Wednesday, January 06, 2016

I Should be Happy About This

I worked on setting up a guest speaker for my Shakespeare class this spring, in conjunction with some theater classes.  The speaker's a director of a play in a Shakespeare Festival in a not so far off place.  He asked if we could pay travel, and I said I'd try.

On November 5th, I emailed the department chair, and she said to email this other person in the department who's on the funding committee, so I did, and he said he had a meeting and would check into it then.

Also on November 5th, I emailed the campus funding folks, the folks who fund special programs and such.  And never heard back.

And then I got buried in the usual stuff.

And this morning, at 11:30 or so, I heard back from the director of the campus funding folks, who said she'd just found my email, and oops, sorry, but I could try filling out a form, and if I get it filled out and through all the channels by Monday, then the funding folks can vote on it.

You know, administrator, if I didn't answer emails from an advisee or a colleague about some committee responsibility for two months, I'd feel some heat, I bet, if the student complained.  But I have no one to complain to, because this person controls the money.

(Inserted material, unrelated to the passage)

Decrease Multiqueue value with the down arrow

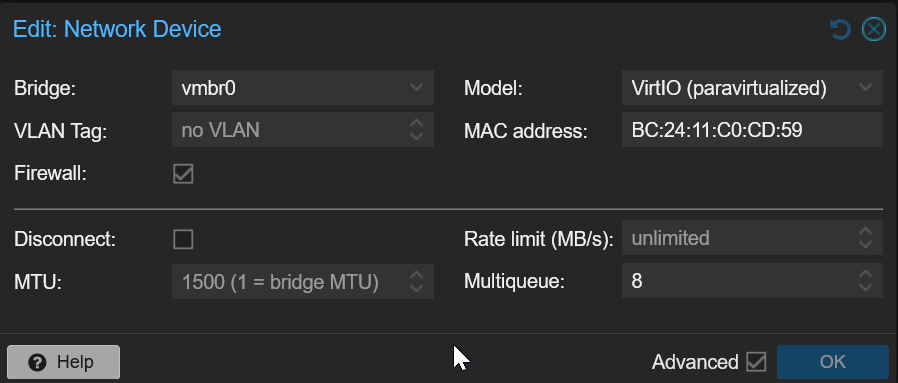(865, 287)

So I started filling out the form, and looked up the stuff, and realized that I'd never heard back from my colleague on the department committee, so emailed him.  Then the form locked up, and I lost everything, and had to start over.  I did that on a different browser.  (We're all supposed to use browser X on campus, but everything works better with browser Y.  And if you have a pop up blocker, you're screwed.) 

Then I heard back from the department colleague that yes, the department should be able to cover the travel, but he couldn't remember about an honorarium.  So I should be really happy.  Instead, I'm frustrated and cranky.

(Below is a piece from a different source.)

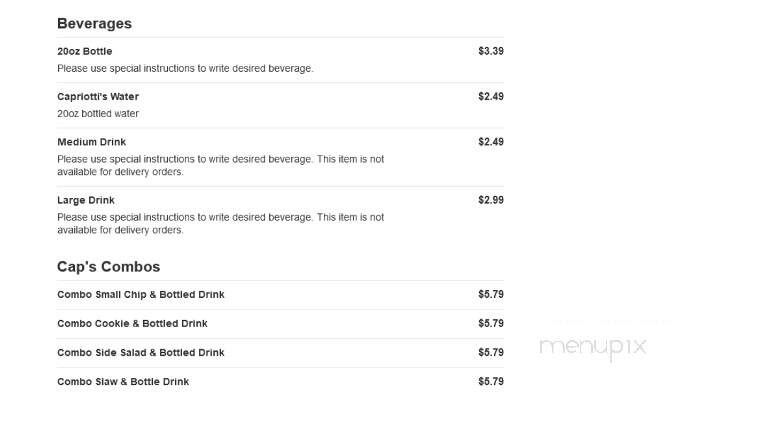Click the $2.49 price for Medium Drink
Viewport: 772px width, 429px height.
[x=491, y=142]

So I finished up the form on a different browser, wrote my stupid narrative thingy, and submitted it.  Then I emailed the chair to alert her to the form thingy.  (It also has to go to a deanling who's now retired, but the form says it HAS to go to him, so I'm probably screwed by that, too.)

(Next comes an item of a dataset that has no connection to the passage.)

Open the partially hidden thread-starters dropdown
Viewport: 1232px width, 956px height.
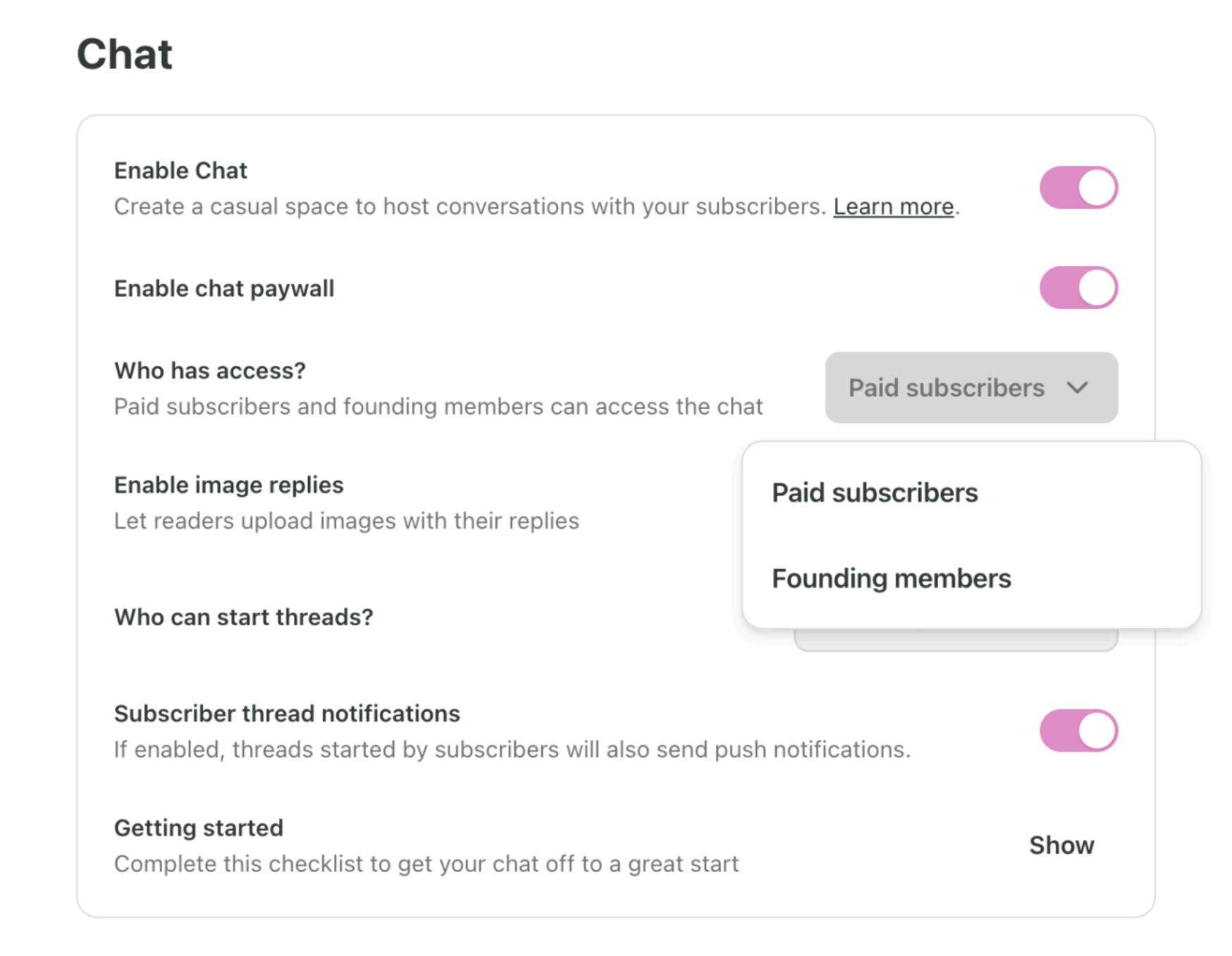[955, 639]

If EITHER the administrator OR my colleague had bothered to get back to me, I wouldn't have the rush hassle today. 

Lesson: I need to send emails continually to people until I get a response because they can't actually do their jobs without a cattle prod.

3 comments:

  1. Omg. I know. I had a situation yesterday that had me running around like a chicken sans head, and then no one got back to me about it, so I had to call and call and call until I finally got an answer. It wasted my entire day, but it was an urgent problem that HAD to be solved yesterday. Meanwhile, the administrators who were ignoring me couldn't be bothered to call me back. Argh!

    ReplyDelete
  2. Anonymous6:32 PM

    So frustrating! I hope it all works out and that your classes are excited about the visitor! (This is meansomething--I keep getting stuck in comment verification.)

    ReplyDelete
  3. Thanks, you two! It's a lot of hassle for a couple of hundred dollars, max.

    I get frustrated when administrators don't answer calls or emails or aren't in the office. I know, logically, that they have a lot to do, but it seems like they're never there (unless they're busy giving us more paperwork to do, of course).

    ps. And yes, the comment verification is a pain in the rear sometimes!